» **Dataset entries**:

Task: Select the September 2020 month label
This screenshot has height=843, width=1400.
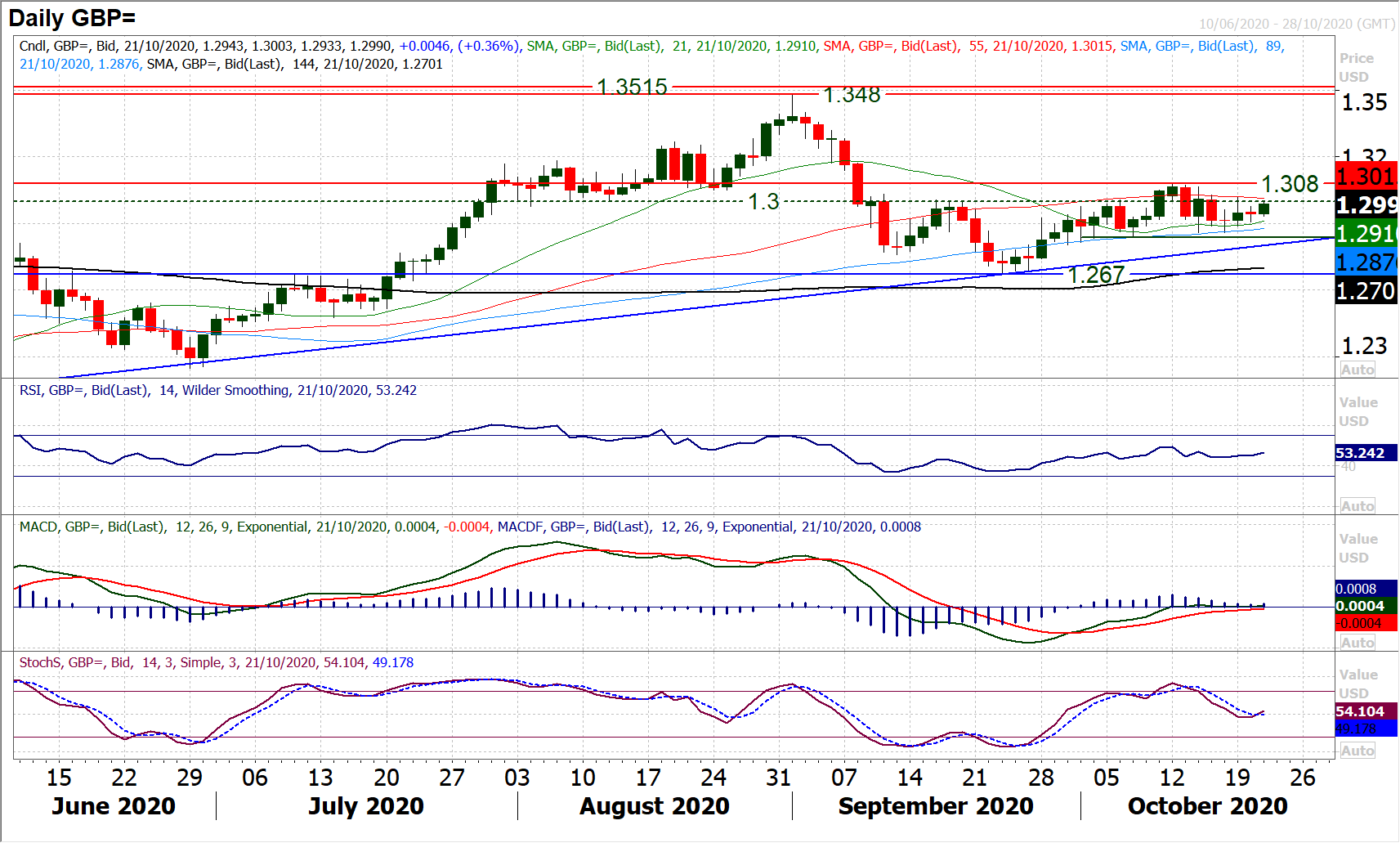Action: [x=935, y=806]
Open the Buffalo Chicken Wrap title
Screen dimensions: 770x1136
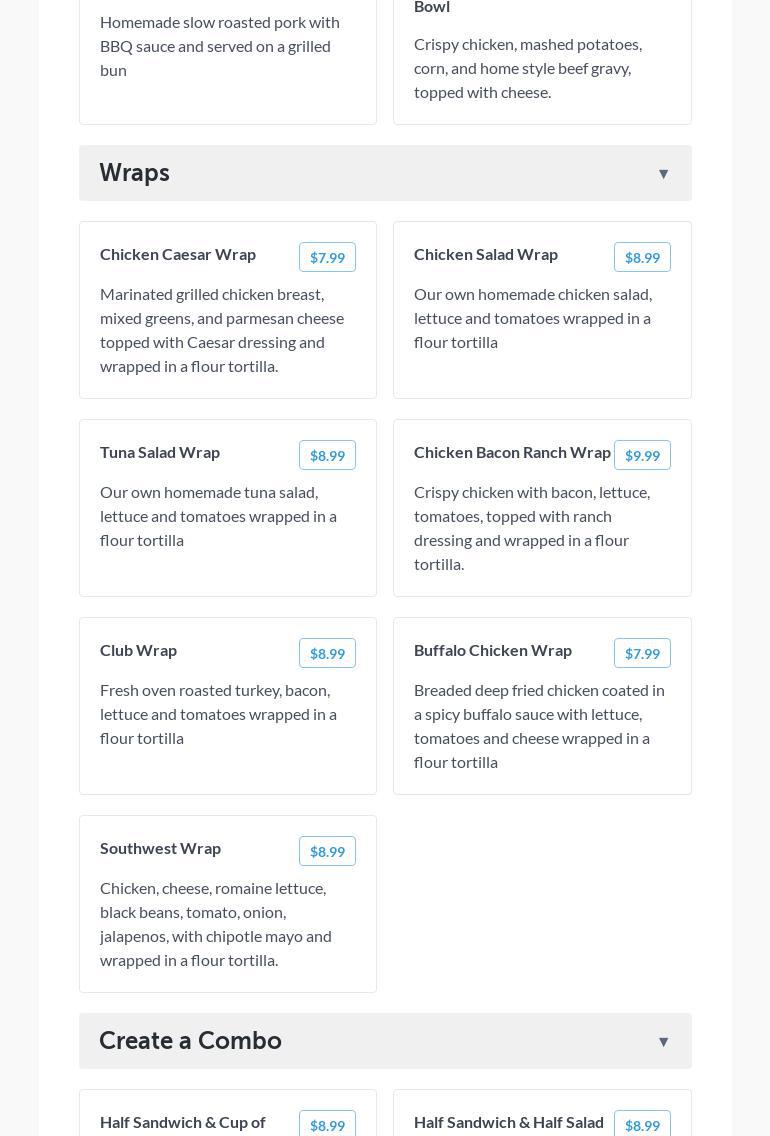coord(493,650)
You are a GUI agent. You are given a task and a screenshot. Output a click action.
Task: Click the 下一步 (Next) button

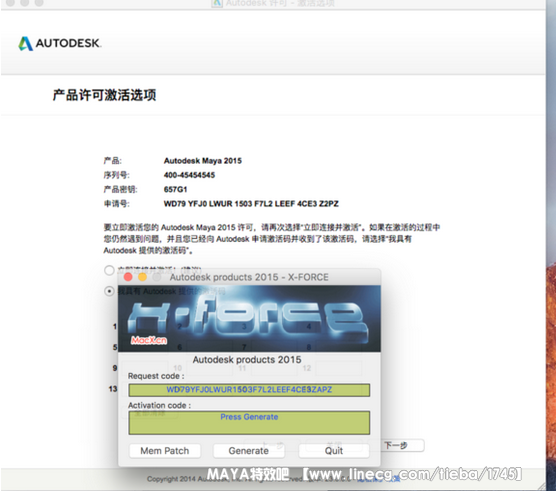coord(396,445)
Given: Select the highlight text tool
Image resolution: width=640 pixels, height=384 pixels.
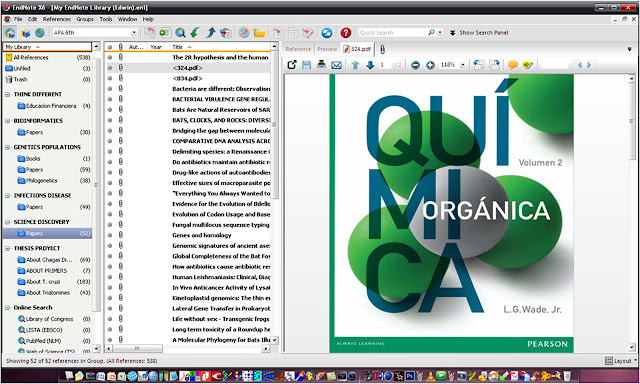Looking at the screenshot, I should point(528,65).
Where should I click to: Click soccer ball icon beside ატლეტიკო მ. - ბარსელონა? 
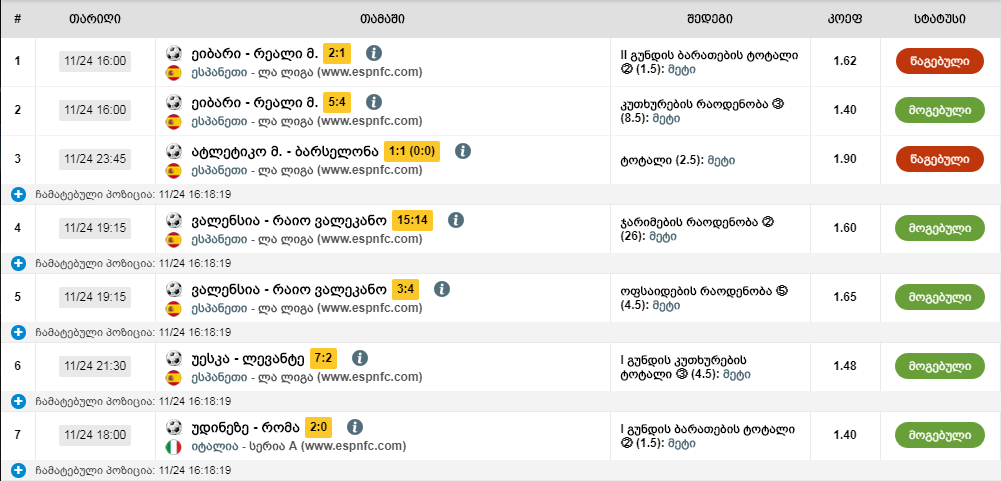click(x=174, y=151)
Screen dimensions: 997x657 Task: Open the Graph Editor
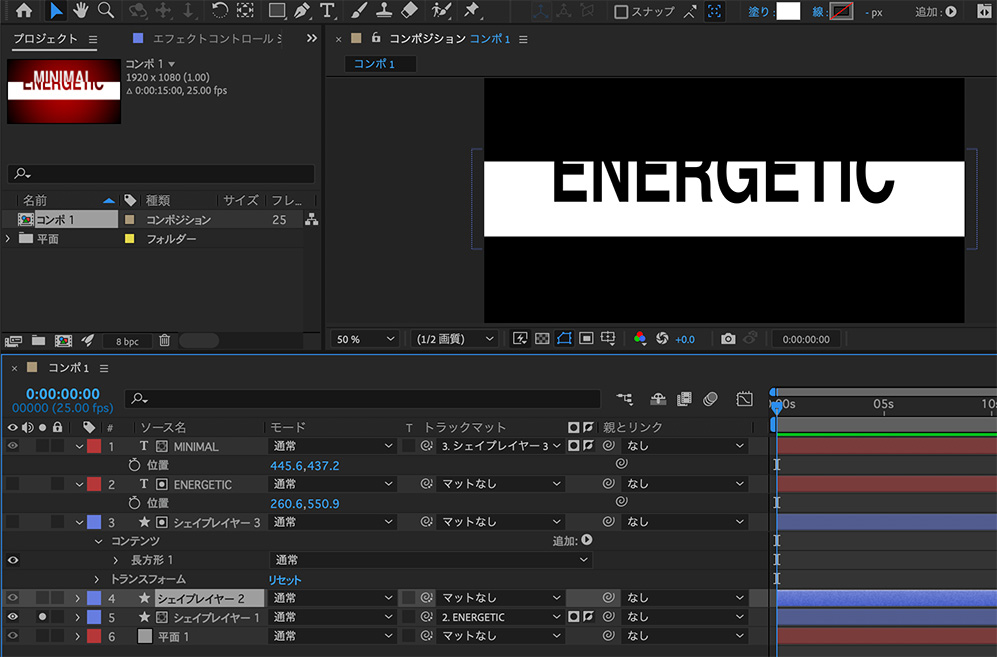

» **Assignment**: With the pictures left out, copy exactly the lines from the line holding "Where should I" through the final line of the records, including both.

» **Result of the task**:
Where should I click to: Click soccer ball icon beside ატლეტიკო მ. - ბარსელონა? 
click(x=174, y=151)
Screen dimensions: 997x657 Task: Open the Graph Editor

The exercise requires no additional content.